EXERCISE BRIEF: In the summary of the linguistic puzzle study below, what solving pattern do both humans and LLMs show on Match-Up puzzles?

🤖 AI Summary
This study addresses the challenge of constructing linguistic puzzles, which is typically time-consuming and resource-intensive, by proposing a rule-driven, systematic approach that efficiently converts Rosetta Stone–formatted problems into Match-Up format for the first time, thereby creating the first paired puzzle dataset. Human experiments and large language model (LLM) benchmarking reveal that both humans and LLMs exhibit an “all-or-nothing” solving pattern on Match-Up puzzles—either solving them completely correctly or failing entirely. This finding highlights the unique demands of the Match-Up format for systematic linguistic reasoning and offers a novel perspective, along with a high-quality resource, for evaluating and understanding the language reasoning capabilities of both humans and LLMs.

GIVEN RECORDS:
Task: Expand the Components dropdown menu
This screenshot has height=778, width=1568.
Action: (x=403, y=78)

--

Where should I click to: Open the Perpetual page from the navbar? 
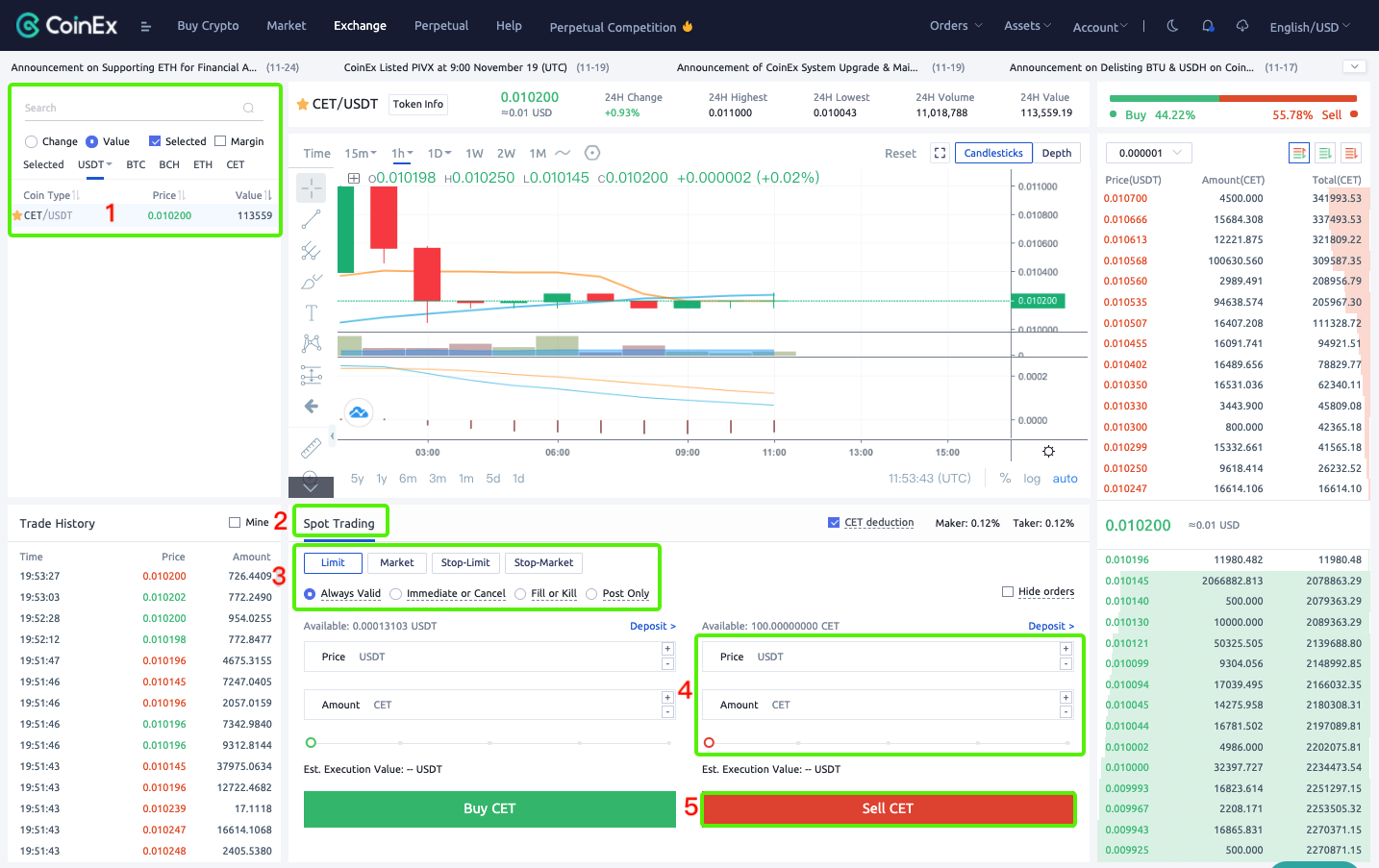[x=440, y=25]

* * *

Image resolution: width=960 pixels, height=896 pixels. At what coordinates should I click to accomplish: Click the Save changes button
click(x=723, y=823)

RESPONSE FOR THIS EXERCISE: An "all-or-nothing" pattern: they either solve the puzzle completely correctly or fail entirely.